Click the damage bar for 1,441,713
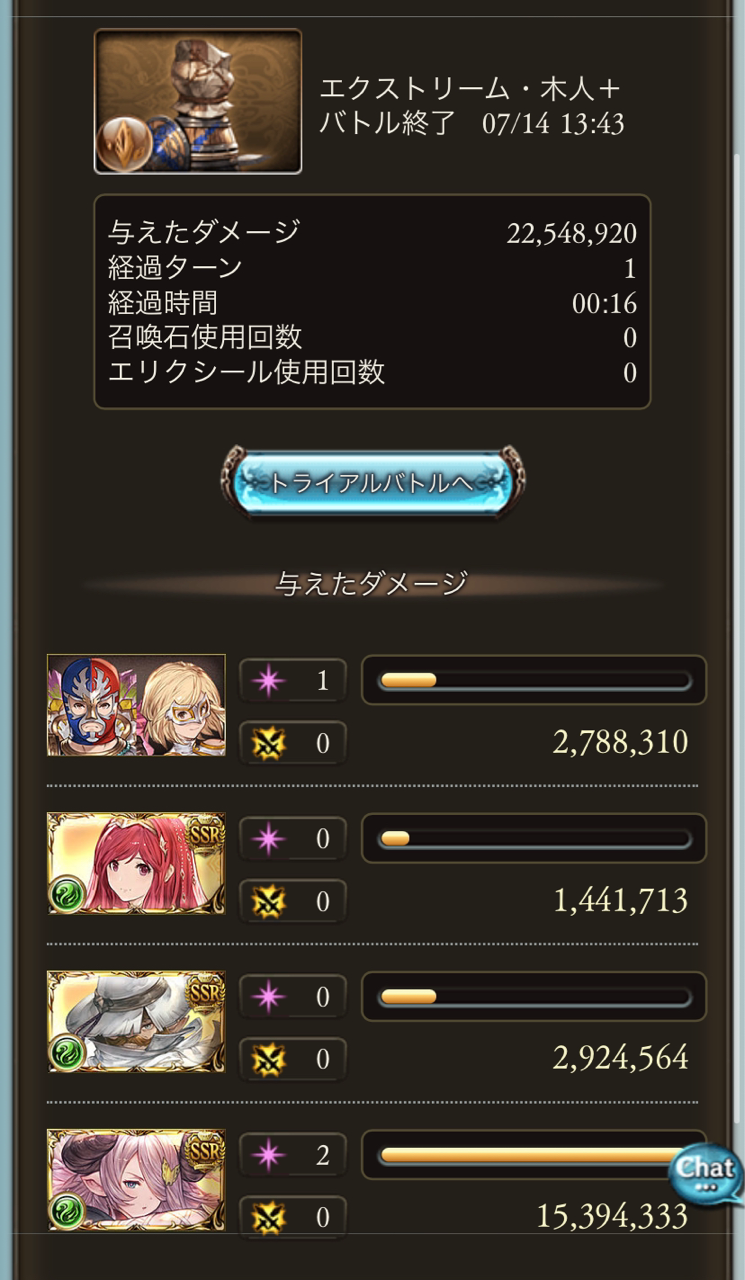 pos(534,838)
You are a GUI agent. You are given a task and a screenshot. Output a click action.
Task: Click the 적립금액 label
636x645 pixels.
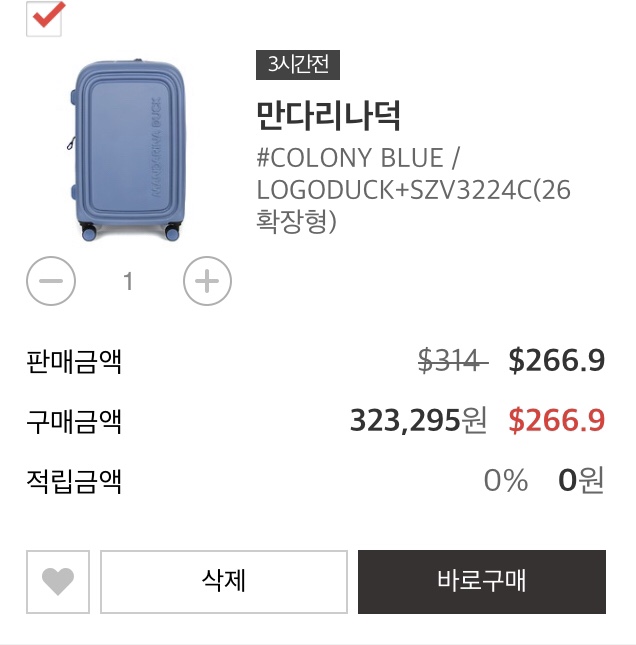(74, 481)
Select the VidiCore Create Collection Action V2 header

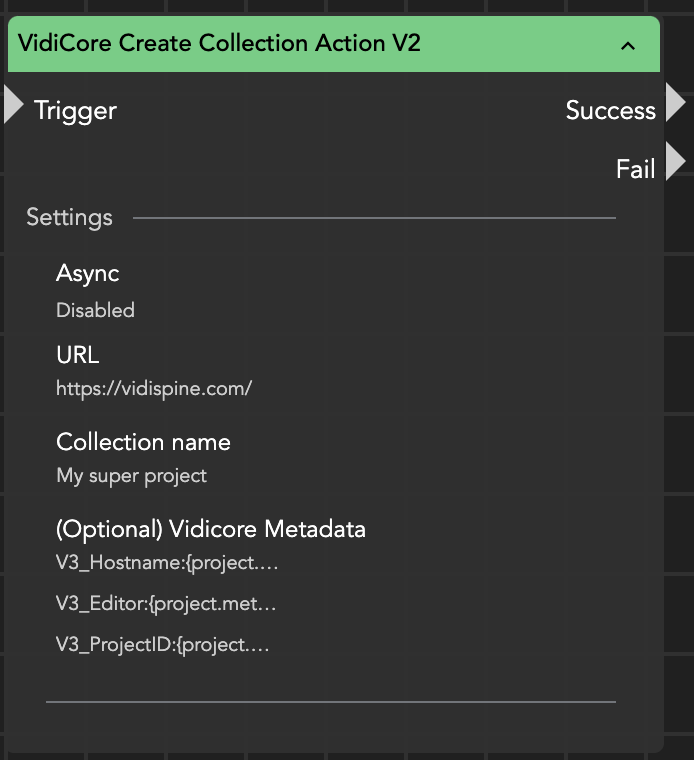[220, 43]
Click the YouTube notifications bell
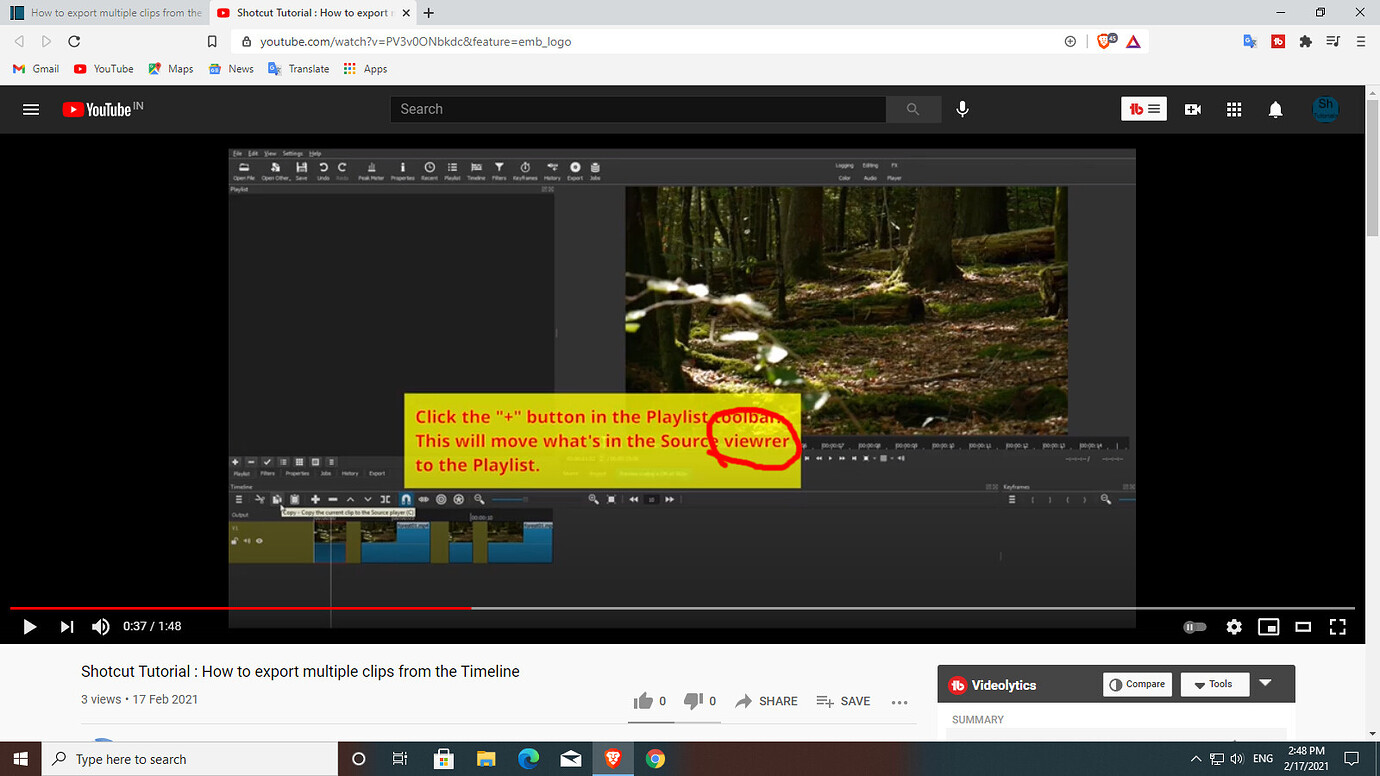The width and height of the screenshot is (1380, 776). click(1275, 109)
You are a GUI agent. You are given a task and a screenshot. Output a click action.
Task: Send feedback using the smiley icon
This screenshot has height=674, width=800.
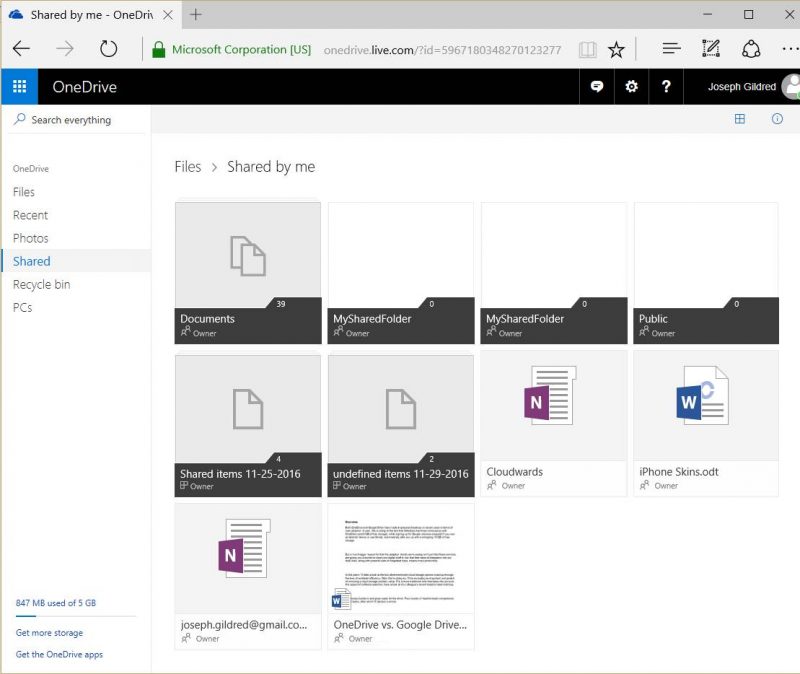click(x=597, y=87)
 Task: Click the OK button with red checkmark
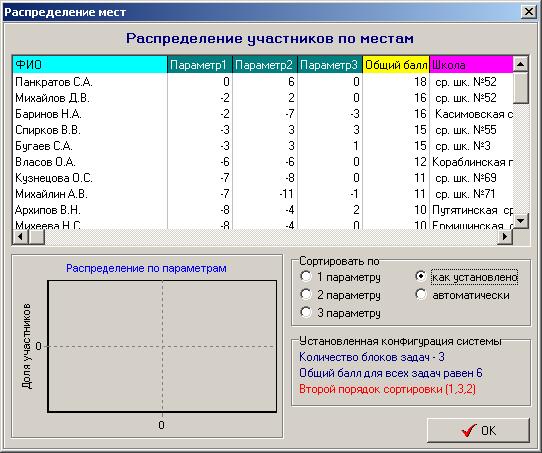[x=478, y=430]
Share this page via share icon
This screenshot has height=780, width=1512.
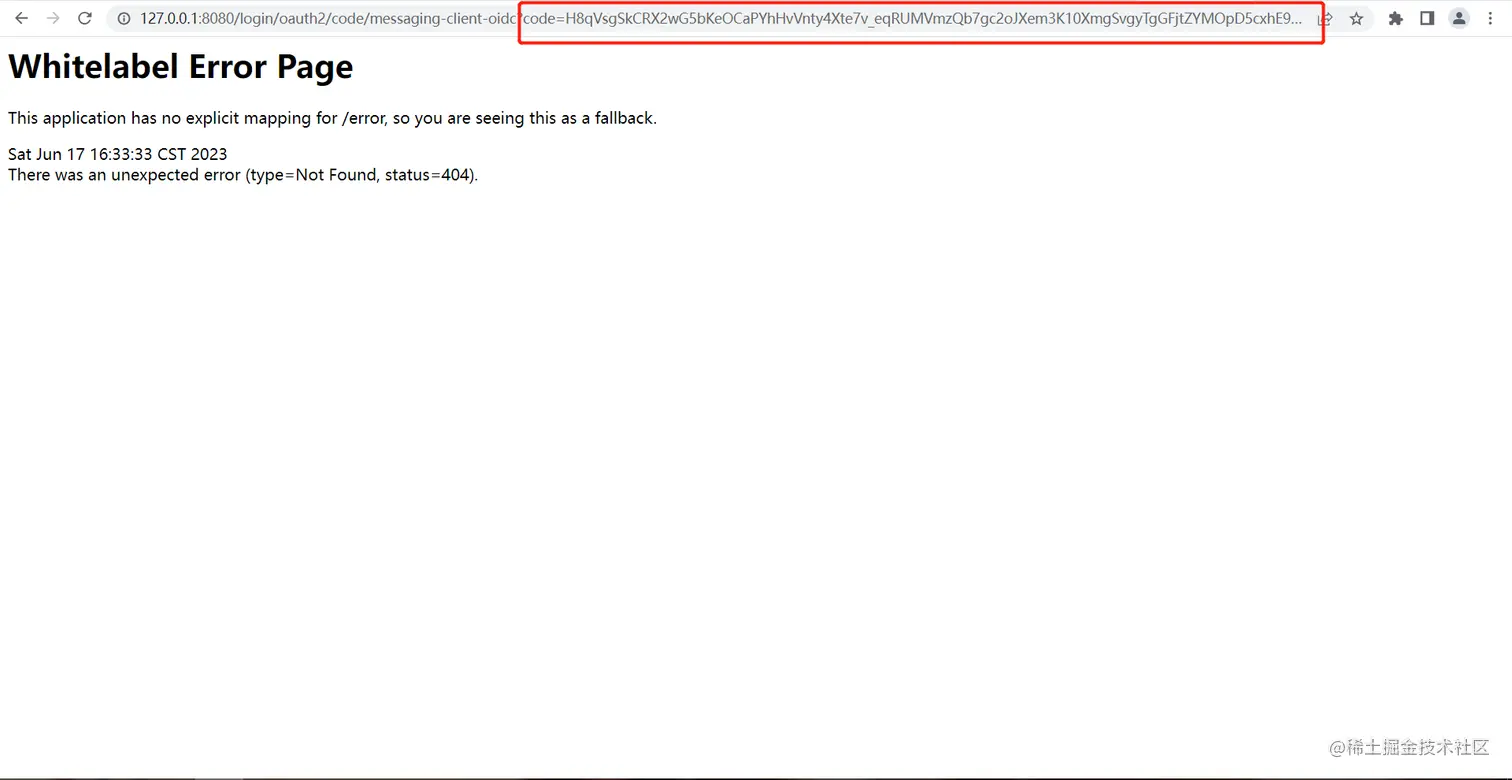1325,19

========

[EXERCISE DETAILS] Please print every record above exactly, but leave the pictures out.

[RESPONSE]
Click the damage bar for 1,441,713
 pos(534,838)
You are a GUI agent. You are given a task and a screenshot. Output a click action.
Task: Click the 적립금액 label
636x645 pixels.
(74, 481)
Select the VidiCore Create Collection Action V2 header

[220, 43]
Click the YouTube notifications bell
The width and height of the screenshot is (1380, 776). click(1275, 109)
You are a GUI agent. You are given a task and a screenshot. Output a click action.
Task: Send feedback using the smiley icon
This screenshot has height=674, width=800.
click(x=597, y=87)
 Task: Click the OK button with red checkmark
[x=478, y=430]
Share this page via share icon
This screenshot has height=780, width=1512.
1325,19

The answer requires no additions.